Daruba, 13 Januari 2026 – Dalam komitmen memajukan pendidikan madrasah di seluruh wilayah Morotai , Kepala Seksi Pendidikan Islam (Kasi Pendis) Kementerian Agama (Kemenag) Kabupaten Morotai, Bapak Mukmin Ali, memimpin staf melakukan kegiatan verifikasi calon Madrasah Aliyah Swasta (MAS) Al-Amin Hapo. Kegiatan ini tidak hanya menjadi momentum verifikasi administratif, tetapi juga wadah diskusi strategis untuk pengembangan pendidikan Islam di Desa Hapo.

Perjalanan dimulai pagi hari dari Daruba, ibu kota kabupaten, menuju Desa Hapo yang terletak di ujung timur Pulau Morotai. Rute darat dan laut ini memakan waktu sekitar empat jam, diwarnai kondisi cuaca yang cukup menantang. Sepanjang perjalanan, langit tampak gelap dengan awan mendung pekat disertai angin kencang yang menerpa kendaraan. “Kami tetap melanjutkan dengan penuh kehati-hatian, karena pendidikan adalah prioritas utama,” 

Puncak tantangan cuaca terjadi saat tim memasuki wilayah Tanjung Amerika, di mana hujan deras mengguyur disertai hembusan angin kencang.

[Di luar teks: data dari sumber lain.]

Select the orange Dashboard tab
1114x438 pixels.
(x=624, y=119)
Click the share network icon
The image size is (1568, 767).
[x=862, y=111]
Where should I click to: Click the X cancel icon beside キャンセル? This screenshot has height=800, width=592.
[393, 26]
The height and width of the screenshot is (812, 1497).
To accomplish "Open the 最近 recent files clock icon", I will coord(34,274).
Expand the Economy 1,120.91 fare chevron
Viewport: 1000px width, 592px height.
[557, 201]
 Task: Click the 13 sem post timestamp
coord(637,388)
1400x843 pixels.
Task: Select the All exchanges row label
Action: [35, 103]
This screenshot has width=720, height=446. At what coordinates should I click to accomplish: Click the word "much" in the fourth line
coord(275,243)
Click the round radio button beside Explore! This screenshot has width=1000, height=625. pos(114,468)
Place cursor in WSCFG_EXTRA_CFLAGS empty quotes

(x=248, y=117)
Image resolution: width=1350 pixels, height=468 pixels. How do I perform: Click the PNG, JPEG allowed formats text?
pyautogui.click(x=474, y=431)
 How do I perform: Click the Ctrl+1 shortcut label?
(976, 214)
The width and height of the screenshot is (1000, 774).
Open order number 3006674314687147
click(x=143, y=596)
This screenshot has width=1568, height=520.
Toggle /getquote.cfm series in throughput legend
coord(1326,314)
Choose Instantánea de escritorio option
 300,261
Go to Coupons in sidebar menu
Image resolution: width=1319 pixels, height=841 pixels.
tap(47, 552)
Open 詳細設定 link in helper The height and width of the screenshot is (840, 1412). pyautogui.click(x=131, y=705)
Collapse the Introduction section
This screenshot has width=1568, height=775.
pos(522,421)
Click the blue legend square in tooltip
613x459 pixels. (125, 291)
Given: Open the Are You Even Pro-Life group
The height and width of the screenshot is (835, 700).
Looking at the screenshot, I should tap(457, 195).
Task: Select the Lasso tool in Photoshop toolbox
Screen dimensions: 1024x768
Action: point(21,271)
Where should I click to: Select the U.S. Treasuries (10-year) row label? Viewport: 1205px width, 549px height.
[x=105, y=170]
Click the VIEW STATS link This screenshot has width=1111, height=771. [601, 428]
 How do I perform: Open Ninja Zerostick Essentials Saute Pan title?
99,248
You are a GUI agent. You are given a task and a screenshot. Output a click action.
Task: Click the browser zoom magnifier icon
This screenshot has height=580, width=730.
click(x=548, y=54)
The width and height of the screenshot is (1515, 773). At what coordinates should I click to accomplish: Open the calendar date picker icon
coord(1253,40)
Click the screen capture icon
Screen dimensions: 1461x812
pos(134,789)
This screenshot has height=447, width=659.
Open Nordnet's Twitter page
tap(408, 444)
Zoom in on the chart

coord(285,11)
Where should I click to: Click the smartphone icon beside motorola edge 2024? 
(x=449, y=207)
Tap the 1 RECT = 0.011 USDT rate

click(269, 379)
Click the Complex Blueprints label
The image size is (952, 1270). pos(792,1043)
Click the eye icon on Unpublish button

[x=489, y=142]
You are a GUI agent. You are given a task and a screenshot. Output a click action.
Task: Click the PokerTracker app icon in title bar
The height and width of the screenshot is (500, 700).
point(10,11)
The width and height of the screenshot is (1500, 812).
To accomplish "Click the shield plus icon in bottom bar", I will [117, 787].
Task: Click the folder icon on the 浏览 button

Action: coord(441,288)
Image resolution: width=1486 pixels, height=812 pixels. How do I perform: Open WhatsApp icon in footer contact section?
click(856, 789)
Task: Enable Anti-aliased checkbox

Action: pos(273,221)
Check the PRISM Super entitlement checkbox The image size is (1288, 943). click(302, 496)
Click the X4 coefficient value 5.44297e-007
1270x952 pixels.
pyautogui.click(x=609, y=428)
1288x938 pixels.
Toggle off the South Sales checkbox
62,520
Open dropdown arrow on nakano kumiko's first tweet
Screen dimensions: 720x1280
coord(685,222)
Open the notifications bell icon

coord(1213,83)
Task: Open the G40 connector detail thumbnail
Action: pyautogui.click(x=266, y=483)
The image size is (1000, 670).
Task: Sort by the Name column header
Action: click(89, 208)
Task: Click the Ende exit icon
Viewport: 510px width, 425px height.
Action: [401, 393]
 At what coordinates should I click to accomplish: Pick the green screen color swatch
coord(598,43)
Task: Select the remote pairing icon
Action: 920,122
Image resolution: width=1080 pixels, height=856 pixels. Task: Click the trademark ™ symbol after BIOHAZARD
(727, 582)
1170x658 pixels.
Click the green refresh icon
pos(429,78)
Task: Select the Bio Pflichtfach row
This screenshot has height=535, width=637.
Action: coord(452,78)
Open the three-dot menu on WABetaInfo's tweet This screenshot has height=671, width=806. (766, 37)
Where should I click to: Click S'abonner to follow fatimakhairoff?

Meski demikian, tim berhasil tiba di Desa Hapo tepat pukul 13.00 WIT, meskipun hujan masih terus turun. Kedatangan tim disambut hangat oleh Kepala Madrasah (Kamad) MAS Al-Amin Hapo, yang segera mengajak rombongan beristirahat sejenak sambil menikmati hidangan makan siang khas daerah setempat. Suasana ramah ini langsung mencairkan kelelahan perjalanan panjang.

Rangkaian Rapat dan Diskusi Mendalam Pasca-makan siang, kegiatan inti dilanjutkan dengan rapat koordinasi di ruang rapat MAS Al-Amin Hapo. Hadir dalam rapat tersebut Kepala Madrasah, seluruh guru pendidik, tenaga kependidikan (tendik), operator madrasah, serta Ketua Yayasan Al-Amin Hapo. Moderator rapat, Bapak Sadli, membuka sesi dengan menekankan pentingnya kelengkapan dokumen administrasi, khususnya sertifikat tanah. “Dokumen ini vital untuk mendukung pembangunan sarana prasarana dan memastikan keberlanjutan program Pendidikan Islam ke depan,” pesannya.

Rapat membahas secara mendalam proses verifikasi calon MAS Al-Amin Hapo, termasuk evaluasi kurikulum, sarana prasarana, dan kualitas sumber daya manusia. Kasi Pendis juga menyampaikan update tentang MIS Al-Amin Hapo yang telah lama berdiri sebagai pondasi pendidikan dasar di desa tersebut, serta rencana penegerian yang sedang digarap. “Kami siap mendukung transisi ini agar madrasah semakin mandiri dan berkualitas,” tegas Bapak Mukmin Ali.

Program dan Respons Antusias     Sorotan utama rapat adalah pemaparan program ungulan Pendidikan Islam dari Kemenag Morotai. Kasi Pendis menjelaskan berbagai inisiatif untuk meningkatkan kesejahteraan guru dan tenaga kependidikan di tiga madrasah yang berada di Desa Hapo, meliputi pelatihan pengajaran berbasis teknologi, serta pengembangan infrastruktur. Penyampaian ini langsung disambut antusias oleh para guru, ditandai dengan riuh tepuk tangan yang menggema di ruangan. “Ini adalah angin segar bagi kami,” komentar salah seorang guru yang hadir.

Kegiatan ditutup dalam suasana hangat dan penuh semangat kebersamaan. mencerminkan komitmen bersama untuk terus memajukan pendidikan madrasah di Desa Hapo.